### TEXT PASSAGE
Given a random variable $X>0$ with Moment Generating Function $m(s)=E[e^{sX}]$ I'm interested in finding a lower bound
$$\Pr[X \ge t] \ge 1-\varepsilon(t),$$
where $t>E[X]$.
A classic technique for finding upper bounds for $\Pr[X \ge t]$ is using Markov's inequality with the Moment Generating Function:
$$\Pr[X \ge t] \le E[e^{sX}]e^{-st},$$
for $s\ge 0$.
Since $E[e^{s X}]\ge e^{s E[X]}$ (Jensen's inequality), this bound is useful whenever $t>E[X]$. (I'm assuming $X$ is a positive random variable, so $E[X]>0$.)
Standard techniques for lower bounds include the second-moment method, such as Cantelli's inequality and Paley-Zygmund. However, they only cover the case $t\in[0,E[X]]$ and say nothing about the case $t>E[X]$.
My best bet so far has been Lévy's and Gil-Pelaez's inversion formulas for the Characteristic Function $m(i s)$:
$$\begin{align}\Pr[X \ge t] &= 1-\frac{1} {2\pi} \lim_{S \to \infty} \int_{-S}^{S} \frac{1 – e^{-ist}} {is}\, m(is)\, ds.
\\\text{and}\quad
\Pr[X \ge t] &= \frac{1}{2} + \frac{1}{\pi}\int_0^\infty \frac{\operatorname{Im}[e^{-ist}m(i s)]}{s}\,ds.\end{align}$$
However, I don't have any good ideas for bounding those in a useful way. It certainly seems a lot harder than the Markov method for the upper bound.
Am I missing a useful approach here?

### AIM OF THE EXERCISE
Reproduce the passage of the moment-generating-function text between "Standard techniques for" and "the upper bound.", inclusive.

### ENTRIES PROVIDED
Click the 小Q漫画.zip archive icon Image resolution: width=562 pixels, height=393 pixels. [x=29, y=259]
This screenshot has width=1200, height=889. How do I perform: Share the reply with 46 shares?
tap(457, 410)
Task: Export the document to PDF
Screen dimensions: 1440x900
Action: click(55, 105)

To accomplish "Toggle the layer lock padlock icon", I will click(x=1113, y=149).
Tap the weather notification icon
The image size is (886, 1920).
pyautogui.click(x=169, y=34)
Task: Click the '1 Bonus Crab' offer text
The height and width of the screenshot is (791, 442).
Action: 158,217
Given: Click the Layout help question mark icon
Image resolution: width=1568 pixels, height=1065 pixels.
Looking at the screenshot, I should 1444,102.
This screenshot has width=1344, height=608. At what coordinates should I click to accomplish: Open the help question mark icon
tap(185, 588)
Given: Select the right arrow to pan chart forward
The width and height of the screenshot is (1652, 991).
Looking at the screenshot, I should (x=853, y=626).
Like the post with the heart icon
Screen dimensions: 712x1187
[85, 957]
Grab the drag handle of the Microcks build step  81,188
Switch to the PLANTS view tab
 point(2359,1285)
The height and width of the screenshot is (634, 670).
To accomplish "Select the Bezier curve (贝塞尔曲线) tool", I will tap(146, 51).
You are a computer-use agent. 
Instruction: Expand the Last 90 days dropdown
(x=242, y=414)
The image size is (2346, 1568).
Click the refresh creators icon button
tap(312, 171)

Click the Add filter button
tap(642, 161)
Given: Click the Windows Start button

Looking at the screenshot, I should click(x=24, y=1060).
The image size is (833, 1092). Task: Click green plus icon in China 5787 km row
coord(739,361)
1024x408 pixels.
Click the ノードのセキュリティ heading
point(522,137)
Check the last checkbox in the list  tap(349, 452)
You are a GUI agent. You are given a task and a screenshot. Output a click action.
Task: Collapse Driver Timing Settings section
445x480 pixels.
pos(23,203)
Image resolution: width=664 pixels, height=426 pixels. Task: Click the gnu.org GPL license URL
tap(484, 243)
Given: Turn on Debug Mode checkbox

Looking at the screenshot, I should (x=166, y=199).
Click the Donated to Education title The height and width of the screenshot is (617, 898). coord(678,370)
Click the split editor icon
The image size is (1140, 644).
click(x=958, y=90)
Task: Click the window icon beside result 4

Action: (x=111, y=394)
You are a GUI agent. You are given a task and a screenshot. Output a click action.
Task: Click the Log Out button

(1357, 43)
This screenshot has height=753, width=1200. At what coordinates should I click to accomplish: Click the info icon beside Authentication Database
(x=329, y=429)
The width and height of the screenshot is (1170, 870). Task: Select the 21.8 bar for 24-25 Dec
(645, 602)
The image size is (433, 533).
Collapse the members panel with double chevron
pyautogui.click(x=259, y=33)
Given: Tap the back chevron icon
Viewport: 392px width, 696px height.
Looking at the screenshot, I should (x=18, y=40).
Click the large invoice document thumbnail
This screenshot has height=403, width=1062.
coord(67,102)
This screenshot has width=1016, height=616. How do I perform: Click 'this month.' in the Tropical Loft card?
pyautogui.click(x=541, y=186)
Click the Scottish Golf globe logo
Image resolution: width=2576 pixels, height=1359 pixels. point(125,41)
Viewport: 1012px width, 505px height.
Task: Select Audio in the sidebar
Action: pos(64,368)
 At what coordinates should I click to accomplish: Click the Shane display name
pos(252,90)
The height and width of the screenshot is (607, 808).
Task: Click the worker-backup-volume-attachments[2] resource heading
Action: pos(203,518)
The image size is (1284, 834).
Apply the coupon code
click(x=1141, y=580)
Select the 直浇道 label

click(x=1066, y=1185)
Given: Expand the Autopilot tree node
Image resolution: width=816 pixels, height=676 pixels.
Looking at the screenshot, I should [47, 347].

### RESPONSE TO THIS TASK
Standard techniques for lower bounds include the second-moment method, such as Cantelli's inequality and Paley-Zygmund. However, they only cover the case $t\in[0,E[X]]$ and say nothing about the case $t>E[X]$.
My best bet so far has been Lévy's and Gil-Pelaez's inversion formulas for the Characteristic Function $m(i s)$:
$$\begin{align}\Pr[X \ge t] &= 1-\frac{1} {2\pi} \lim_{S \to \infty} \int_{-S}^{S} \frac{1 – e^{-ist}} {is}\, m(is)\, ds.
\\\text{and}\quad
\Pr[X \ge t] &= \frac{1}{2} + \frac{1}{\pi}\int_0^\infty \frac{\operatorname{Im}[e^{-ist}m(i s)]}{s}\,ds.\end{align}$$
However, I don't have any good ideas for bounding those in a useful way. It certainly seems a lot harder than the Markov method for the upper bound.